Now new Passions to match the heights reached by JS Bach are few on the ground. Commissions of liturgal works are perforce limited and few composers are likely to have the desire or the belief to engage in such an exercise. Which is a shame because when they do, as with Penderecki’s St Luke Passion or, better still, Part’s Passio, it can bring forth transcendent music. And this from a committed atheist.

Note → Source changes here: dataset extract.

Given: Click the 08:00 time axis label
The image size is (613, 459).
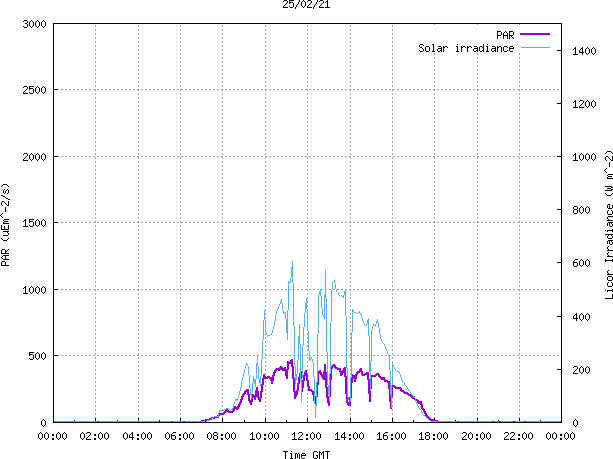Looking at the screenshot, I should point(222,436).
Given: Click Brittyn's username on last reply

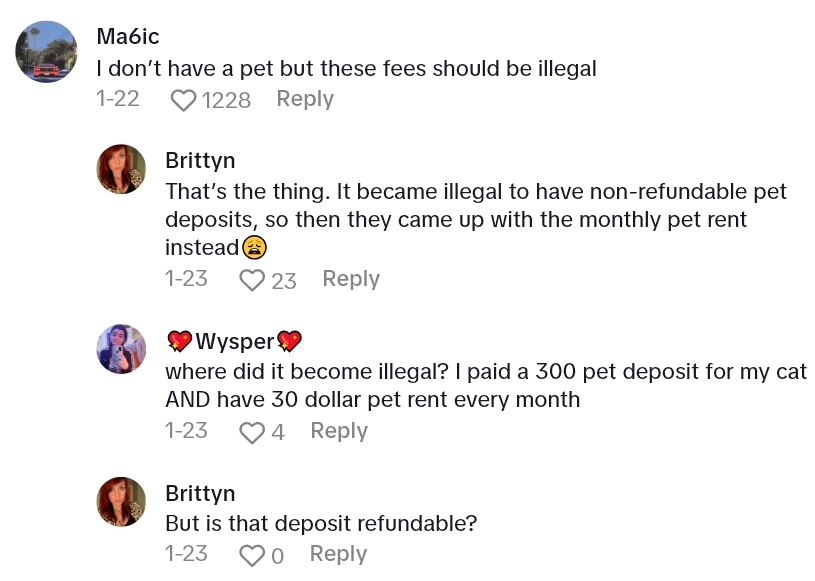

The Judas Passion was doubly interesting because of the way librettist David Harsent (a poet who has written libretto’s for Sir Harrison Birtwhistle’s major operas) chose to set out the Passion story. It is told from Judas’s perspective and shows him not as the customary dastardly villain but as a man who is chosen, and forgiven, by Christ to act as he did. The simple, but very affecting libretto, explores this idea with single parts for Judas (American tenor Brendan Gunnell), Jesus (baritone Roderick WIlliams) and Mary Magdalene (soprano Mary Bevan) who acts as a sort of narrator. The disciples create the chorus as well as a part for an interchangeable God/Devil to emphasise the duality of Judas’s motives.
All round the singing was very fine, but I was particularly struck by Mary Bevan who lent a melancholy to her lines which was fitting. She is playing the lead in Coraline, Mark-Antony Turnage’s new opera, which is on my to see list. The score is terse which fits the drama and largely taken at a moderate pace with a couple of more energetic episodes. The tone is deliberately Baroque (with harpsichord and lute alongside strings, flutes, natural horns and occasional trumpets) with many canonic and fugal nods to JS Bach and a barrage of more or less interesting percussive effects. The singers were lightly choreographed by stage director Peter Thomson (with not a lot of stage to play with) which definitely heightened the performance for me.
I am not sure how the score would stand up as a recording or in a large concert hall. However, as a chamber “opera”, redolent of Britten’s Church Parables, with costume and movement, I think it would be extremely effective. Words, music and action together tell an involving story, with a bold perspective which draws on more than just the Biblical gospels. A true Passion I suppose.